Высокий он, на голову выше Ильи. Нет, об этом человеке думать точно не стоит. Не сейчас.
— Я говорю, что можешь прилечь в гостевой спальне, пока не привезли ужин. Что тебе заказать? — спрашивает, уткнувшись в телефон и изучая пестрое меню на экране.
Мне же хочется скрыться в тишине отдельной комнаты.
— Не знаю, я не голодна, — пожимаю плечами. Мы стоим рядом, но я совершенно не знаю, как вести себя. Чтобы уйти, спросить разрешение, что ли? Своевольничать? Какой линии поведения этот человек от меня ждет?
Виктор хмурится, отрывается от телефона. Карие глаза смотрят внимательно и как будто осуждающе.
— Так не пойдет, Ви. Тебе надо сейчас хорошо питаться и отдыхать.
Ви. Так меня только папа называл. Для близких я Виола, для остальных — Виолетта.
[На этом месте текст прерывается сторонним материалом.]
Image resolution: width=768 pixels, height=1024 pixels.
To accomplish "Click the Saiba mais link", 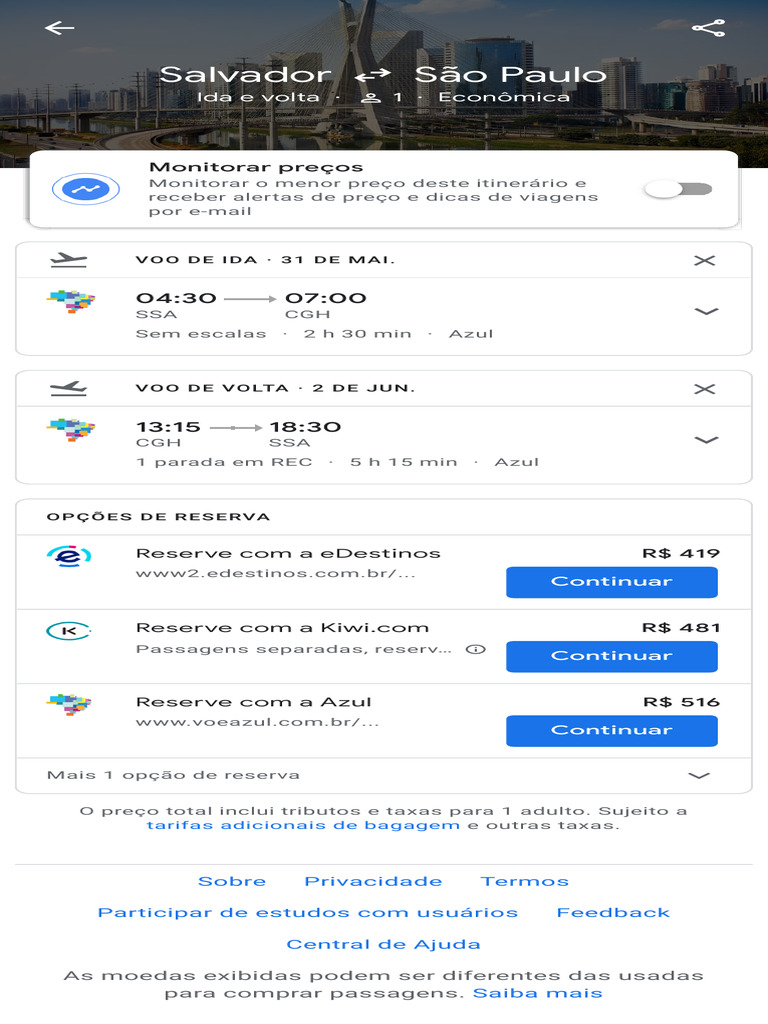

Хочется поставить нахала на место, только у меня совсем нет сил. Ноги гудят. Поэтому я просто соглашаюсь:
— Да. Тогда, может, лазанью? И овощной салат. А Серёже суп. Он любит с вермишелью. И котлетки. Только не берите картофельное пюре, он его не ест. И никакого Макдональдса.
— Как я его понимаю! Терпеть не могу пюре, — искренне произносит Виктор.
Это его нелепое замечание вызывает у меня лёгкую улыбку.
— Вот. Ты уже улыбаешься. На десерт что предпочитаешь?
— Торт с орехами. Но… — Замолкаю. Смотрю в сторону на дверь ванной, чтобы произнести самое ужасное и унизительное признание, которое мне доводилось. — Денег у меня нет, — как дура развожу руками.
Все, сказала. С меня тебе нечего взять. Совсем нечего. Даже тысячи в кармане нет.
— Боже, Ви. Ты сейчас убила во мне мужчину! Я, по-твоему, не в состоянии вас прокормить?! — злится Виктор неожиданно.
Я даже опешила.
— Вы-то в состоянии, просто я до сих пор не понимаю, зачем это вам, — тихо и как будто оправдываюсь.